今季より“シーズン4”を迎えるワンメイク電動オフロード選手権、エクストリームEに向け、北米から『NO.99 GMCハマーEV・チップ・ガナッシ・レーシング』のエントリー名で参戦した名門チップ・ガナッシ・レーシング(CGR)と、世界的DJのカール・コックス率いるカール・コックス・モータースポーツが、シリーズの水素燃料電池への移行前夜という状況も鑑みての今季“参戦休止”を決断している。

 同じくアメリカを代表するアンドレッティ・アルタウィキラット・エクストリームEと並び、いち早くこのフルBEVオフロード戦に取り組んだCGRは、過去3シーズンはGMCブランドの『GMCハマーEV』を通じてGM(ゼネラルモーターズ)からの支援を受け参戦してきた。

 しかし、来季2025年にも世界初の水素燃料モータースポーツ『Extreme H(エクストリームH)』へと移行するシリーズの将来的な展望と、現在の水素技術に関する分野で長期にわたる開発蓄積を持つGMの商品戦略を含め、チームの将来についてはネガティブな憶測が飛び交う状況となっていた。

 そのプレスリリースにおいて「我々CGRは、チームが2024年シーズンのエクストリームEシリーズに参戦しないことを確認した」と記され、開幕を目前にして憶測が現実のものとなったことを認めた。

「革新的なシリーズの一環として、当社の『GMCハマーEV』のエントリーを歓迎していただいたエクストリームEに心から感謝し、シリーズの成長を見守ることを楽しみにしています」

「このシリーズとその技術パートナーがモータースポーツをさらに前進させ、2025年以降に向け近代化されたオフロード水素駆動レースカーへの移行を推進し続けるのを、我々も注意深く見守っていきます」

 そのCGRは、今季のダカールラリーでステージウインを記録した初のアメリカ人女性となったサラ・プライスと、故カイル・ルデュックのペアで最初の2シーズンを戦い、その後はRJアンダーソンやアマンダ・ソーレンセンらを起用し、連続表彰台を含む6回連続の決勝出場を果たした。また、シリーズのワンメイク車両『オデッセイ21』のダンパーに“FOX Racingshox”の採用を促し、信頼性の底上げにも大きく貢献している。

■FCVレース移行時のカムバックを期待

「チップ・ガナッシ・レーシングとゼネラル・モーターズのシリーズでの3年間に、最大限の感謝を表したい」と語るのは、おなじみシリーズ創設者兼CEOを務めるアレハンドロ・アガグ。
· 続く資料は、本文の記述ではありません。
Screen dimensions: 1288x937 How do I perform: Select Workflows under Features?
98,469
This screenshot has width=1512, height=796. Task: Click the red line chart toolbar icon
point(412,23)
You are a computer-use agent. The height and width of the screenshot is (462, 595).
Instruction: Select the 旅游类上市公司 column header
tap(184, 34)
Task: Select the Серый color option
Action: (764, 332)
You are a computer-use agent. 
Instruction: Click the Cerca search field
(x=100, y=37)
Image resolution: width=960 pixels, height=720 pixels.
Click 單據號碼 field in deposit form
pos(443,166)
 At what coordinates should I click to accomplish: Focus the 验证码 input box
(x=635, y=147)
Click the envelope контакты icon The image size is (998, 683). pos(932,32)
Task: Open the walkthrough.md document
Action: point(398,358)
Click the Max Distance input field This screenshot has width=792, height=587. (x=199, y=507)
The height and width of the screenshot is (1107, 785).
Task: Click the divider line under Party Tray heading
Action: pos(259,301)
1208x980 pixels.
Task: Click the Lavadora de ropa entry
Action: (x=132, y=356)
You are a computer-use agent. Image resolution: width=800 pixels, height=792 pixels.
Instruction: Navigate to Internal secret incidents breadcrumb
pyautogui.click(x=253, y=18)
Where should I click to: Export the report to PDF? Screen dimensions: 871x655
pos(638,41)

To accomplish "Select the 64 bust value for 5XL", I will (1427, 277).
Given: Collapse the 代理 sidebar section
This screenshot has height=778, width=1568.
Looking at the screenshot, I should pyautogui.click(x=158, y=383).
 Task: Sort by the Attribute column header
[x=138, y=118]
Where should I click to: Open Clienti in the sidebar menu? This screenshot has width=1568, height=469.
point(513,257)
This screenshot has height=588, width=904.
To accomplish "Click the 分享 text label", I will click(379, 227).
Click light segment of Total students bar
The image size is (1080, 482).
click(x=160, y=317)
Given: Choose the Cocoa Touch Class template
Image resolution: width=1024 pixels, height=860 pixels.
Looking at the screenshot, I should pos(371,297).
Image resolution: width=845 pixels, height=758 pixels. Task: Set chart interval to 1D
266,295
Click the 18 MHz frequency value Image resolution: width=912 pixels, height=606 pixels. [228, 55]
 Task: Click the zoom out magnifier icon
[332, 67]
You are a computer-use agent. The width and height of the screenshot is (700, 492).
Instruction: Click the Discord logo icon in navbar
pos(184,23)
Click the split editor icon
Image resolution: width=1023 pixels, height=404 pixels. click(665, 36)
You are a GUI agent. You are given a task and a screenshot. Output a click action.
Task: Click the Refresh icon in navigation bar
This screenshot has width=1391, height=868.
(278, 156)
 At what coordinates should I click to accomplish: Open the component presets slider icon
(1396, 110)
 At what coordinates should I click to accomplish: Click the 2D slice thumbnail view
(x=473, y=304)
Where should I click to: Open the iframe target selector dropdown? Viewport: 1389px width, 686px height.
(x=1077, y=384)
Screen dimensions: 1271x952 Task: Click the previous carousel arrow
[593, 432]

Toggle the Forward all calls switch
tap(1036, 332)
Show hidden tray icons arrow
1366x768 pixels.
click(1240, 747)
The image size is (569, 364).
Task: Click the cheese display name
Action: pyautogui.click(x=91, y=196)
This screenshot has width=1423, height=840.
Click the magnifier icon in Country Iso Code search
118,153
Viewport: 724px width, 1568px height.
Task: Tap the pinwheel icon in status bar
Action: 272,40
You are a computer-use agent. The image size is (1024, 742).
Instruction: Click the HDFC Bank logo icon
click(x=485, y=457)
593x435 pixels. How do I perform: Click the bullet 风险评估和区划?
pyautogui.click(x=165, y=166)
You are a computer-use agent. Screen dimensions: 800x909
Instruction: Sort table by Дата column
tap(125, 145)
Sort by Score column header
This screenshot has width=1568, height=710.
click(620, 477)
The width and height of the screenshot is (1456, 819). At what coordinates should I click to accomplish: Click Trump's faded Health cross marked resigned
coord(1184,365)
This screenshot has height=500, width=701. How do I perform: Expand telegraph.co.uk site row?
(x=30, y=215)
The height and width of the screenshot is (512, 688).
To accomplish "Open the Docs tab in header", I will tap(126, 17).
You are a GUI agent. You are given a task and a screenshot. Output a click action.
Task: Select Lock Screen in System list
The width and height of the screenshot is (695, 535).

「ゼネラルモーターズは、我々の電動レーシングシリーズの重要な大使だった。 しかし水素燃料電池の未来に向け移行するなかで、彼らが現在の電動モビリティ市場での取り組みに集中するのは論理的な動きだ。我々は彼らの将来の努力が成功することを願っているし、FIAチャンピオンシップとして世界初の水素燃料レースに移行する際には、彼らがシリーズに戻ってくることを期待している」

 同じく2025年のエクストリームH移行を睨み、以前はXITEエナジー・レーシングとして参戦していたエントリー枠を引き継ぎ、ティモ・シャイダーやクリスティーナ・ジャンパオリ・ゾンカ、リア・ブロックらを擁したカール・コックス・モータースポーツも、2024年の活動休止を表明した。

「私は自分には開拓者精神があると思いたい。だからこそ音楽からモータースポーツに至るまで、私はつねにドアを開け、そこへチャレンジしようと自分自身を追い込んできた」と、世界的スターDJでもあるカール・コックス。

「2025年の水素燃料電池による新しい時代に、我々カール・コックス・モータースポーツが参戦するよう招待されたことは、未来への飛躍のように感じる。ここからの12カ月間にわたって、引き続きエクストリームEファミリーと緊密に協力し、画期的な新車でチャンピオンシップのキャンペーンを開始する準備を進めていくつもりだ」

 その新規参戦初年度にエースを務めたシャイダーは、同じく昨季終了直後に撤退を発表したアプト・クプラXEに所属していたクララ・アンダーソンとともに、新チームのサン・ミニミールを立ち上げてエントリーし、一方のブロックはウイリアムズF1の開発ドライバーとしてフルタイムでオープンホイールレースに移行。その一環として、彼女はF1アカデミーにARTグランプリから出場することになる。